**Exercise directions**
Print the first line of the data below and every one after it, through the line containing "Toggle the Daemon messages switch", exactly as written.

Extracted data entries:
□ □ □ □ □ □ □

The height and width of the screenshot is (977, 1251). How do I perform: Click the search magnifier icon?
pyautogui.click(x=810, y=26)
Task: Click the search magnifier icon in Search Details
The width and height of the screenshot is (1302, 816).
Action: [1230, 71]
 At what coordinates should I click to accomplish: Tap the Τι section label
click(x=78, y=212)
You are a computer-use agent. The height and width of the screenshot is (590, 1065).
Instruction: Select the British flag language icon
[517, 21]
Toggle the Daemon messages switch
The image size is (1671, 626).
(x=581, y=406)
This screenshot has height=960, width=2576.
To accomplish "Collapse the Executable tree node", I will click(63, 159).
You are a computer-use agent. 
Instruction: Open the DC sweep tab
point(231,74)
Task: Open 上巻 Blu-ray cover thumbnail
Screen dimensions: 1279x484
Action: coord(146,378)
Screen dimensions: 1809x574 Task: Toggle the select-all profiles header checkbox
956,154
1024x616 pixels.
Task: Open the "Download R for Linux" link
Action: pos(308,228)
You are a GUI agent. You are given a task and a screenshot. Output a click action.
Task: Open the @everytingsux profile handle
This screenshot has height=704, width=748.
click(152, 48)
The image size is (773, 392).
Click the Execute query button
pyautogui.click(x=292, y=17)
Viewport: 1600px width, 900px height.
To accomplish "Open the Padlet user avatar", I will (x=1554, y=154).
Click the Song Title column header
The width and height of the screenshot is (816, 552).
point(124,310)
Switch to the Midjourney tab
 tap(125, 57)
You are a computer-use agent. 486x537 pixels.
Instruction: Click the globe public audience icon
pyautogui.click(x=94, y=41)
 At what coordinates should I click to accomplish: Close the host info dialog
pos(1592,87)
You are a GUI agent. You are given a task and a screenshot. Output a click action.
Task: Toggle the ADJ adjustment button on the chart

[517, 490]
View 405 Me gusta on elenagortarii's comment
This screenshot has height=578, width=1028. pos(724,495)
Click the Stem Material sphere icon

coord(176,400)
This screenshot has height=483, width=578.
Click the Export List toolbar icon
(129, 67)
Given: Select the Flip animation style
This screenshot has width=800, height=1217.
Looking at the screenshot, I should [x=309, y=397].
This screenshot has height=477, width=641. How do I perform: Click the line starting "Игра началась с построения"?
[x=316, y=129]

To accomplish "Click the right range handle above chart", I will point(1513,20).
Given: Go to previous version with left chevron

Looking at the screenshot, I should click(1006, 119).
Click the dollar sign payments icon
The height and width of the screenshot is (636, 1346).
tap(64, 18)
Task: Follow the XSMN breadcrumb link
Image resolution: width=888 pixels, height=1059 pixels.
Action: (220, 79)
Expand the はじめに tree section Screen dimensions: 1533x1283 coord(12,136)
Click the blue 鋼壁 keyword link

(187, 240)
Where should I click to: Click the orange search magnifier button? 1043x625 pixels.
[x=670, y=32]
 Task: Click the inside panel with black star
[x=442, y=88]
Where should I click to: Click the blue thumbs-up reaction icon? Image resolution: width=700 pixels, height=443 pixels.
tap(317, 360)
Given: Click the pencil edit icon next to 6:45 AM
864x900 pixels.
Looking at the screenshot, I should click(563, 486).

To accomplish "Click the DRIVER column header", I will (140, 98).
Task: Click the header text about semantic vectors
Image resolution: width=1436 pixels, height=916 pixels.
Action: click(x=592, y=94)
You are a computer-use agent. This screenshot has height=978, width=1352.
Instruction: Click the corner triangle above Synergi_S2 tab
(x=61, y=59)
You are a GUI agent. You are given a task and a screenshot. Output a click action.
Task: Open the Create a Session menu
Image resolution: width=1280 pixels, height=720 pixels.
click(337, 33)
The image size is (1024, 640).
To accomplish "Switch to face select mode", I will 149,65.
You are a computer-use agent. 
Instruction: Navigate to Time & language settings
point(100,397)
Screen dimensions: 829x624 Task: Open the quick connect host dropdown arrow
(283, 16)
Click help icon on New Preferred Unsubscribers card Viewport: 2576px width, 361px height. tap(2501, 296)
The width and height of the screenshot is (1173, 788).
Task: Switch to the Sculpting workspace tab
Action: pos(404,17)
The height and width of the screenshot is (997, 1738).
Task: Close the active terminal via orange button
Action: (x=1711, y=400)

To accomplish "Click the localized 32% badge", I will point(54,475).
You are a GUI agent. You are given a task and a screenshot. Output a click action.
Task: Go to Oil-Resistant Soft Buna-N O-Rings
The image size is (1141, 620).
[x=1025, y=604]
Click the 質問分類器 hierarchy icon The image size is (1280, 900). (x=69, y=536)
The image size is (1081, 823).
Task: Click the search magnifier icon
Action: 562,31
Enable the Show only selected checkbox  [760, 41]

□ □ □ □ □ □ □

**Result**
The height and width of the screenshot is (977, 1251). How do I perform: Click the search magnifier icon?
pyautogui.click(x=810, y=26)
Task: Click the search magnifier icon in Search Details
The width and height of the screenshot is (1302, 816).
Action: [1230, 71]
 At what coordinates should I click to accomplish: Tap the Τι section label
click(x=78, y=212)
You are a computer-use agent. The height and width of the screenshot is (590, 1065).
Instruction: Select the British flag language icon
[517, 21]
Toggle the Daemon messages switch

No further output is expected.